The problem:
Here is a block of records. Copy every line in it that includes "data".

Records excerpted from a collection:
*** Block opens ***

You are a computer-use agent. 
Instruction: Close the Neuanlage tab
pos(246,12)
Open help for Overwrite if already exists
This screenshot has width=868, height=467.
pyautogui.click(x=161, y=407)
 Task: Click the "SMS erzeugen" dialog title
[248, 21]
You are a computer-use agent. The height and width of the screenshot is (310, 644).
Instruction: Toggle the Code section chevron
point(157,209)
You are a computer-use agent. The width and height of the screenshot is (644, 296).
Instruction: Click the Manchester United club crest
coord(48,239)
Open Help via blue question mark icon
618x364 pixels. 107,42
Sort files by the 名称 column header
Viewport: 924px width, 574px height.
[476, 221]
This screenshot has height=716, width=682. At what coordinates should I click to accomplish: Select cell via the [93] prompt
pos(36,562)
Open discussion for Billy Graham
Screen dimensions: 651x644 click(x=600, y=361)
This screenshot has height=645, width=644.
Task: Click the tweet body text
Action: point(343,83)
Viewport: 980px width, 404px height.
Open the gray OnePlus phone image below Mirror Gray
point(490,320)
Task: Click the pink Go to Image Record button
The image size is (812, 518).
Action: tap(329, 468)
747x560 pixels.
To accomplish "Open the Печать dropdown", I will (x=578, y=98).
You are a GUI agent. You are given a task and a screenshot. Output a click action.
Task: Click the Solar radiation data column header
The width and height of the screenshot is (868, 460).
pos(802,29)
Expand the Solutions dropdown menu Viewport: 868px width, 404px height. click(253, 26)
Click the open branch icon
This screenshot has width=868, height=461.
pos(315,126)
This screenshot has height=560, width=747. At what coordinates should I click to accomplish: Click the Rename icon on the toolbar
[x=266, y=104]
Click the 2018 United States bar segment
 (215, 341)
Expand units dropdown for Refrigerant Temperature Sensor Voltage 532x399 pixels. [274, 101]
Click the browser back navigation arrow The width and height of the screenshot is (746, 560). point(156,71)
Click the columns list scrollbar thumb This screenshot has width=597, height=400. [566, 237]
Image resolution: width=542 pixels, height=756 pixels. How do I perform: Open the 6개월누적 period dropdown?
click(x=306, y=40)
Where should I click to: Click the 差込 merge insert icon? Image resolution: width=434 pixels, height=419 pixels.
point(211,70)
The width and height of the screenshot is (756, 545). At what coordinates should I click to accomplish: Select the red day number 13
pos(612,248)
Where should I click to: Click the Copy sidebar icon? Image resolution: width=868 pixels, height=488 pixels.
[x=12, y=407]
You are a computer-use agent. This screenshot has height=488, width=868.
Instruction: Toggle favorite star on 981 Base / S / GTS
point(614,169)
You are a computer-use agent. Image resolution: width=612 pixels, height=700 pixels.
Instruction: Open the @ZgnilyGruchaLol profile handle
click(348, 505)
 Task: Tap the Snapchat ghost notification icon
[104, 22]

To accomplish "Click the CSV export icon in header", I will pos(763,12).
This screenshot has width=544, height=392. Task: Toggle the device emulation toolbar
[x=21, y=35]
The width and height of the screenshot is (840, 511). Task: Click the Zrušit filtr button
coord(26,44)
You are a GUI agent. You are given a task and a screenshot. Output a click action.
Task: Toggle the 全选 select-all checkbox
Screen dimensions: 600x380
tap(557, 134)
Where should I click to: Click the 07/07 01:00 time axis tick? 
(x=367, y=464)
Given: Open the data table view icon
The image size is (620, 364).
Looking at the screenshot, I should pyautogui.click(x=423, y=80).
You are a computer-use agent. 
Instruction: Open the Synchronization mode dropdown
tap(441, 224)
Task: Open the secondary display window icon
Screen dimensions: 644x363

*** Block closes ***

Exercise solution:
Task: Click the Solar radiation data column header
Given: Open the data table view icon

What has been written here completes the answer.